Dla przeciwwagi czas na przebojowy, melodyjny AOR prosto z roku 1989. Szwajcarski Transit działał w latach 1982-2001 i pozostawił po sobie kilka albumów, z których ja natrafiłem, nieco przypadkiem na ich krążek nr 2 zatytułowany Dirty Pleasure. Znajdziemy tam 12 typowych dla lat 80-ych kompozycji - są i power ballady, są i hard-rockowe przeboje ze skandowanymi refrenami, są gang vocale etc. Krótko mówiąc, jeśli ktoś kocha estetykę lat 80-ych poczuje się tu jak w domu. A że ja się do tej grupy zaliczam to na playlistę trafiają aż trzy utwory z tej płyty.
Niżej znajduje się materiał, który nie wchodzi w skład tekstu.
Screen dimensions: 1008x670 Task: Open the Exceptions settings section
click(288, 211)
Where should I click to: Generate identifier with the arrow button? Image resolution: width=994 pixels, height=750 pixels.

Na koniec dzisiejszego podsumowania jeszcze dwie kompozycje z hrabiną w roli głównej. Pierwsza to klasyka heavy, thrash czy black metalu czyli Countess Bathory angielskiego Venom. Drugi natomiast to Krwawa Hrabina krakowskiego Śmiertelnika, będąca mocnym, hard rockowym kawałkiem przepojonym gotycką atmosferą. 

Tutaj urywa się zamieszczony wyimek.